The second speaker is James Baker, from central Pennsylvania, with the Council of Governments--an 11 county area with 300 local government entities of one kind or another. Most communities are under 2500 population, and many are under 1000. Generally a very low density area--20-40 households per square mile as an average.

Broadband services are expanding in the area. However, 98% of Pennsylvania urban areas have some form of broadband, but only 25% of rural areas have some kind of service. Providers view rural areas as not good markets.

The state of Pennsylvania has funded a GIS system that provides service maps for various kinds of services available (i.e. DSL, cable modem, etc). Good tool, but data quality varies, some limitations in granularity of data.

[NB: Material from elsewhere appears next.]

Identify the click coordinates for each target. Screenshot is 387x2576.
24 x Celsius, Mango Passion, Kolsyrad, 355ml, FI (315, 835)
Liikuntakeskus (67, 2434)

Wireless services were considered for expansion in one county by swapping tower space on an EMS tower with space on a commercially-owned tower in another part of the county. EMS would get better radio coverage, and residents and businesses would get more access and choice in broadband.

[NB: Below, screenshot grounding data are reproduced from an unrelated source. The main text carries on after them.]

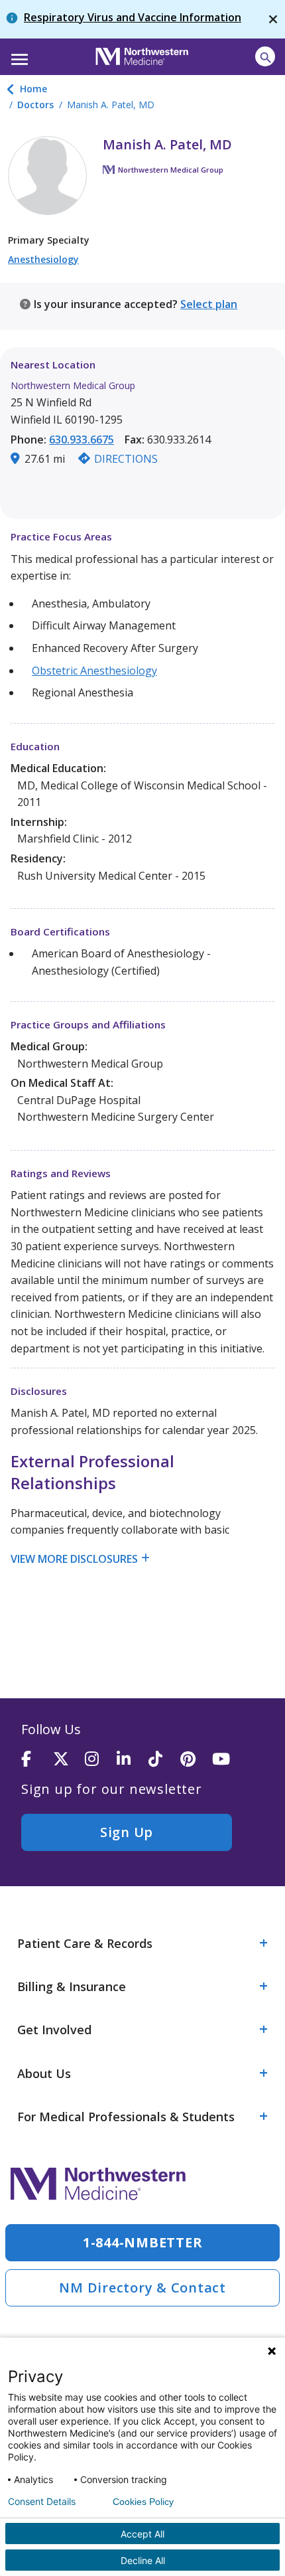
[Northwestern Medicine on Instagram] (101, 1759)
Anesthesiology (43, 259)
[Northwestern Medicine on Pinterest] (196, 1759)
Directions (126, 458)
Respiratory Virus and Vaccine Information (132, 17)
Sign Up (126, 1832)
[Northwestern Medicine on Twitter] (69, 1759)
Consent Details (42, 2501)
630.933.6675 (81, 439)
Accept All (142, 2533)
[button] (17, 55)
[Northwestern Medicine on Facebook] (37, 1759)
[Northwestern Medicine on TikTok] (164, 1759)
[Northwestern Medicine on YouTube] (228, 1759)
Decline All (143, 2560)
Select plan (208, 304)
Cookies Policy (143, 2501)
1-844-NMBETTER (143, 2242)
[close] (273, 19)
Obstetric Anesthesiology (94, 670)
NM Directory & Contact (142, 2287)
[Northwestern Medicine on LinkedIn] (132, 1759)
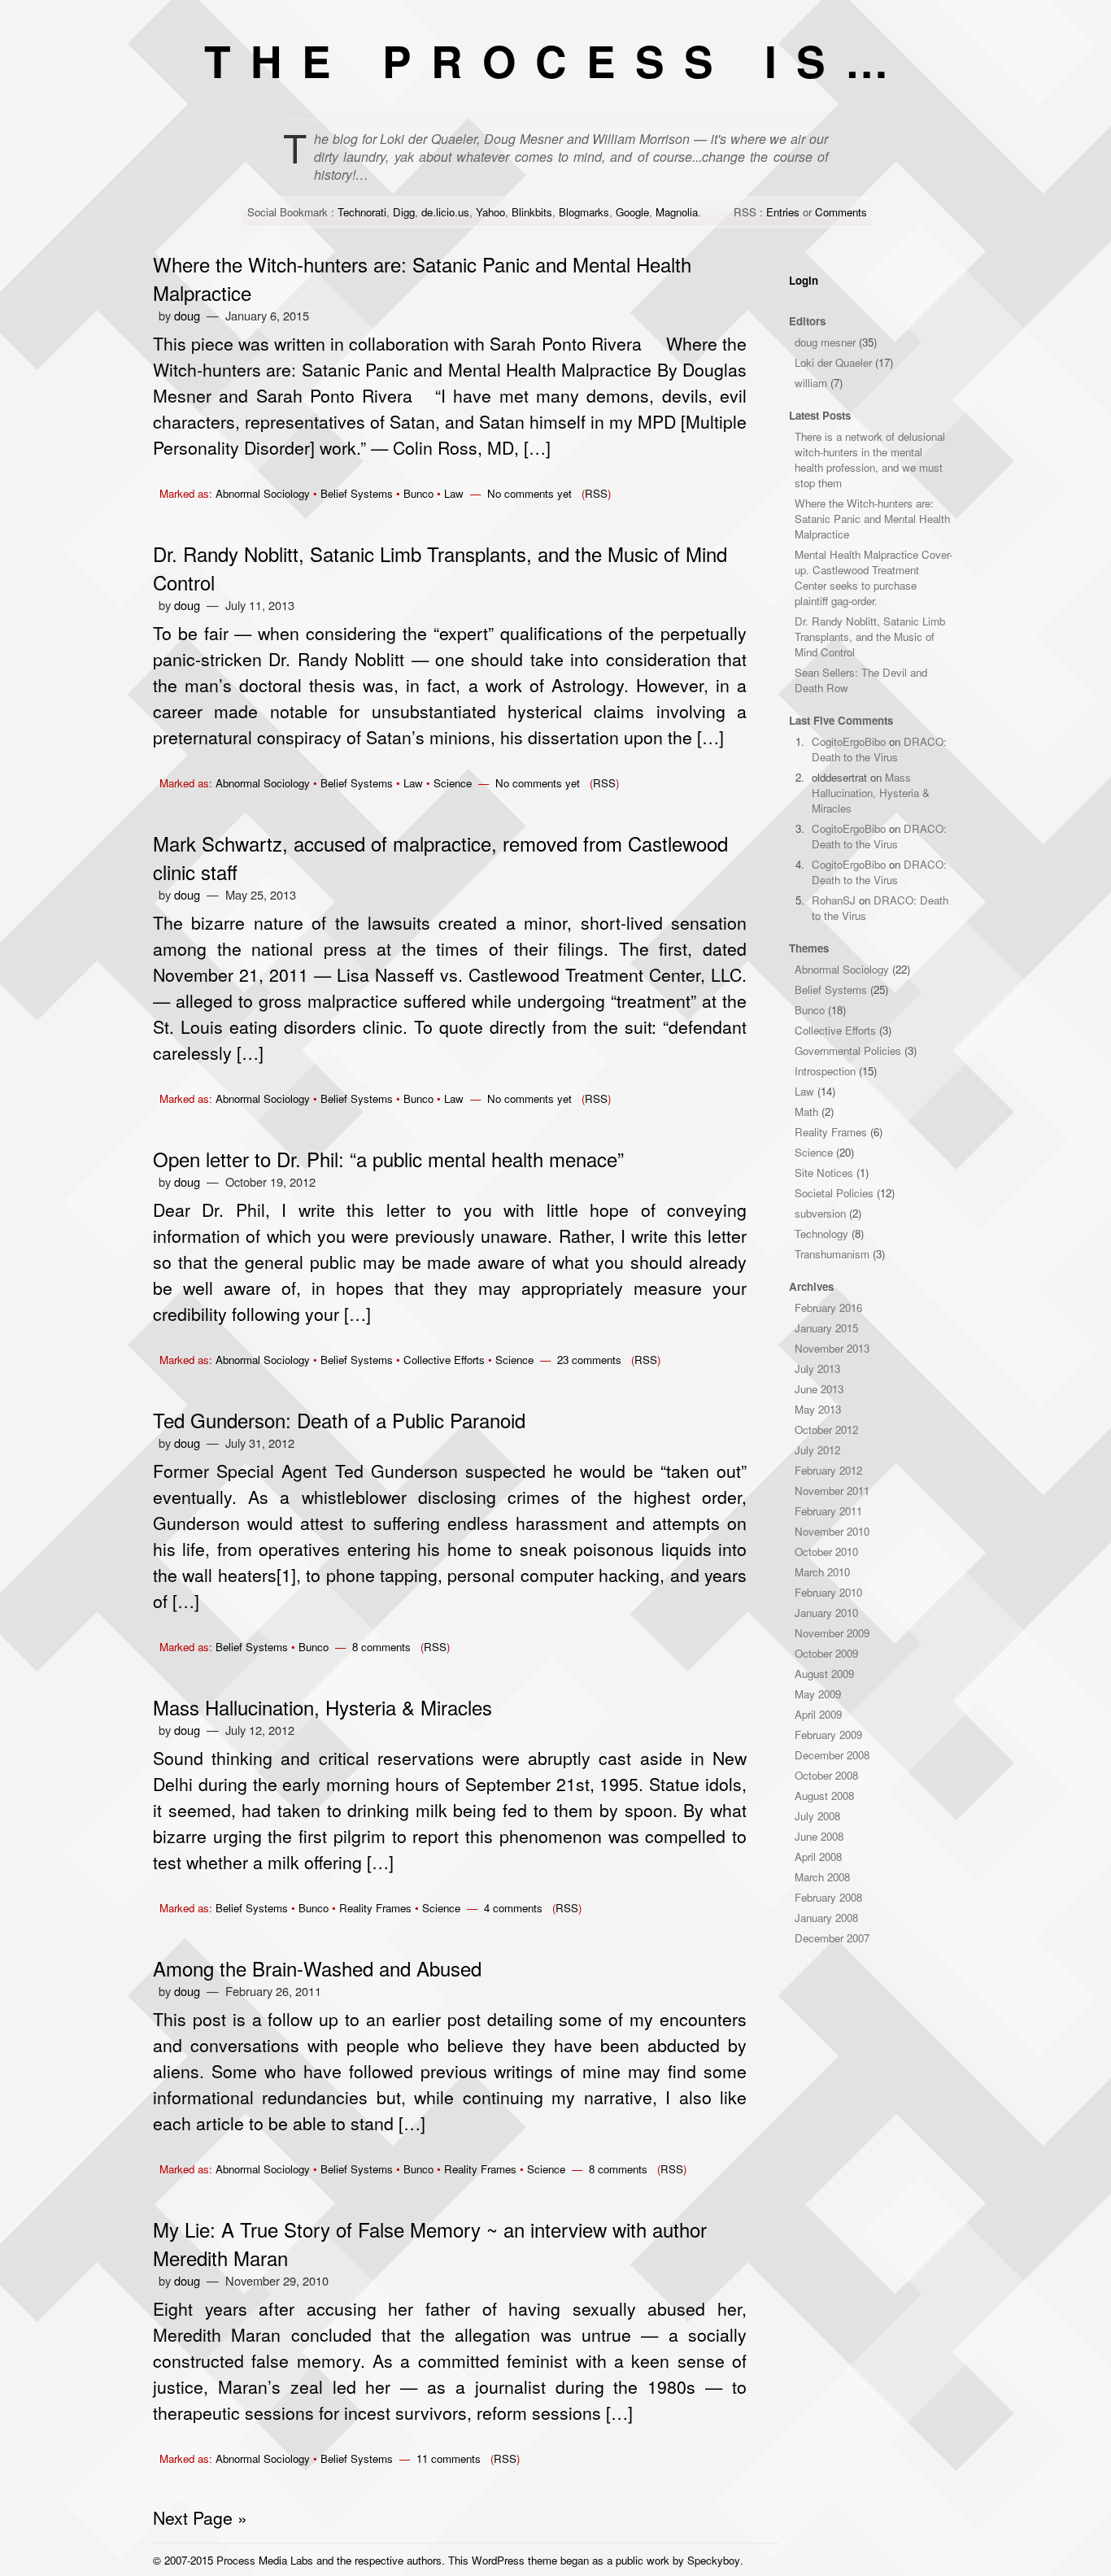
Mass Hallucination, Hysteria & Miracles (322, 1707)
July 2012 (817, 1450)
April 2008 (818, 1856)
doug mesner (825, 342)
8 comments (381, 1646)
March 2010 (822, 1572)
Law (454, 493)
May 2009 (818, 1694)
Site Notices (824, 1172)
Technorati (362, 212)
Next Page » (200, 2517)
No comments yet (529, 493)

Murphy's Law kicked in...the six inch square antenna which was to be put on the county tower would require a $5000 engineering study to make sure it would not add significant wind loading to the 200' tower. No one would pay for the study, so the project got slowed down while a variety of funding sources were pursued. The ARC came to the rescue, but the $5000 grant application required almost the same amount of paperwork as a $150,000 grant.

After the engineering studies were done, it was discovered that the county did have legal control of the tower, and that has required additional effort. Testing by the service provider has shown that nearly the entire anticipated service area will be covered.

In the meantime, the government fiber project is using wireless to expand coverage beyond the ends of the fiber. Some nonprofits are getting service.

Issues include legal problems--one person, the county lawyer, has the power to stop these projects dead in their tracks. If the cable company expands service, the wireless provider may feel it is not worth it to continue expansion--it becomes very important for government to be able to move quickly to help private businesses.